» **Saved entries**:
○ ○ ○ ○

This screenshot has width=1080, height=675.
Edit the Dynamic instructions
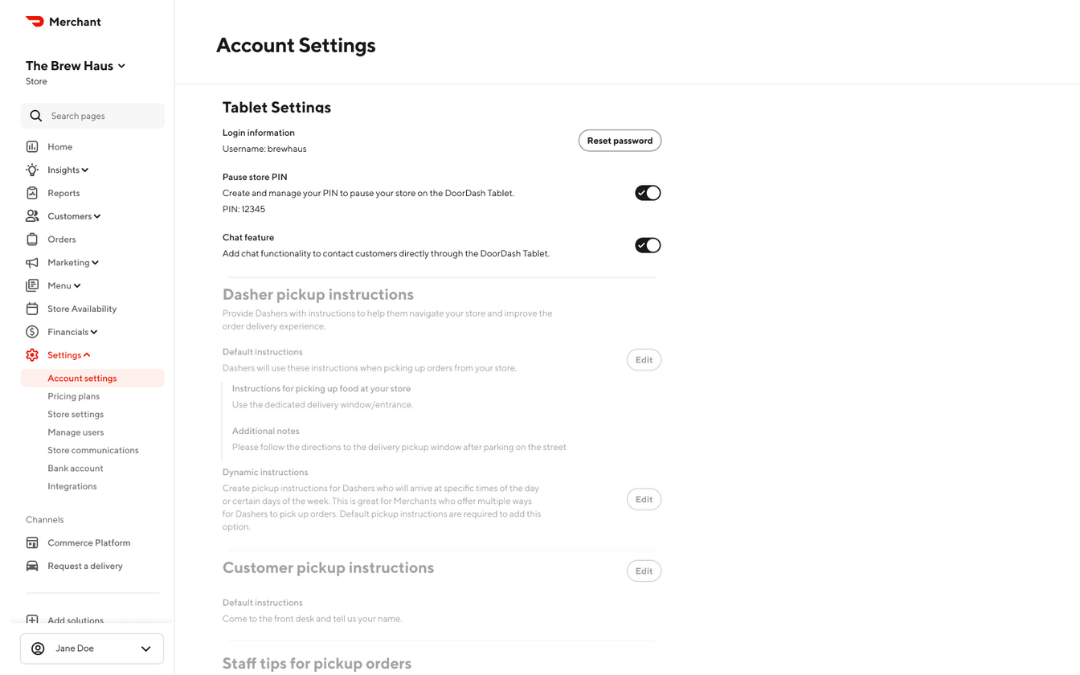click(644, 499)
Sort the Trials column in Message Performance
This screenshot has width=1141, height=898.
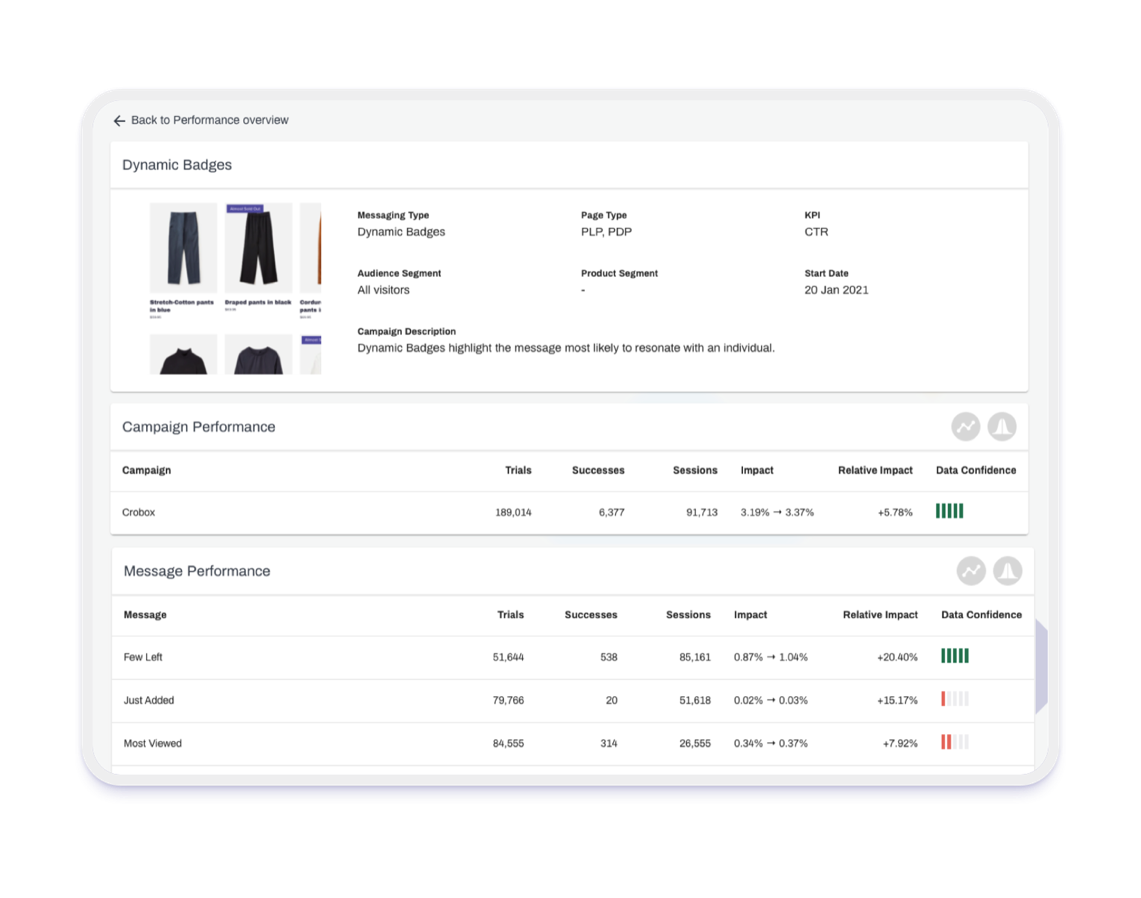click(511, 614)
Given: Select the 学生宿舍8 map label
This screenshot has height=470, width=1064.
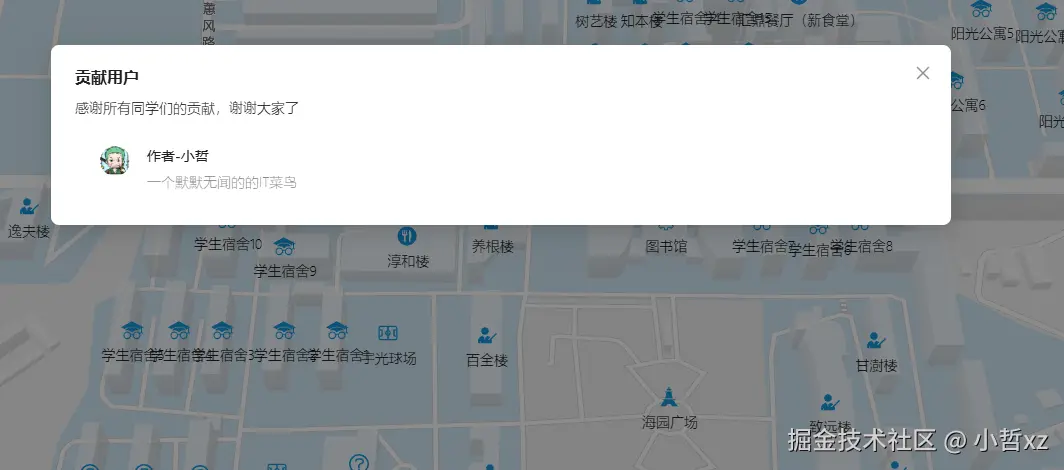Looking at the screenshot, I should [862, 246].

○ ○ ○ ○

» **Task to complete**: Would you transcribe all of the data exactly, apart from its pictures?

» **Task result**:
This screenshot has width=1080, height=675.
Edit the Dynamic instructions
click(644, 499)
Sort the Trials column in Message Performance
This screenshot has width=1141, height=898.
click(511, 614)
Given: Select the 学生宿舍8 map label
This screenshot has height=470, width=1064.
Looking at the screenshot, I should [862, 246].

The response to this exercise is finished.